Citi's Anderson said managers had plenty of cash to put to work, but there's still uncertainty about the economy, which is resulting in a bias towards higher-quality paper. But this is not without risks.
"Not only does it require taking on the usual credit risk, even if it's at the top of the high-yield spectrum, now you're overlaying more interest rate risk. If you get a reversal and a back up in longer rates, some of the higher quality bonds could suffer from the duration perspective," he said.
Already this week, well-known issuers rated Double B are seeing a very strong bid.
Smithfield Foods priced an upsized US$1 billion 10-year non-call five senior unsecured issue at 6.625% at a discount of 99.50 to yield 6.694%. The B1/BB rated notes traded up to 102.75.

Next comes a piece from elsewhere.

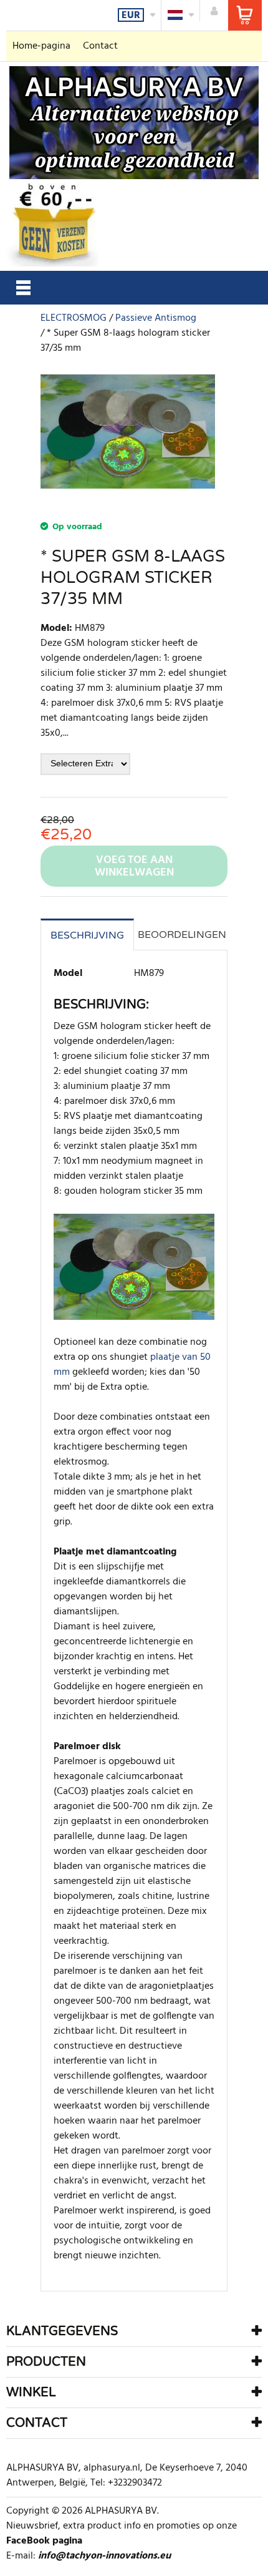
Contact (100, 46)
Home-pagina (41, 46)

Meanwhile, Hologic's US$1 billion B2/BB rated eight-year non-call three senior notes (upsized from US$750m) are trading 100bp tighter in the aftermarket after pricing at 6.25% at par.
Investors remain concerned about potential fallout from the yield compression.
"From a spread standpoint, the market is appropriately priced. But from a yield perspective, it feels like a bubble forming," said one high-yield investor.
"If Treasuries widen, high-yield will get blown out and anything that is higher quality will get thrown under the bus."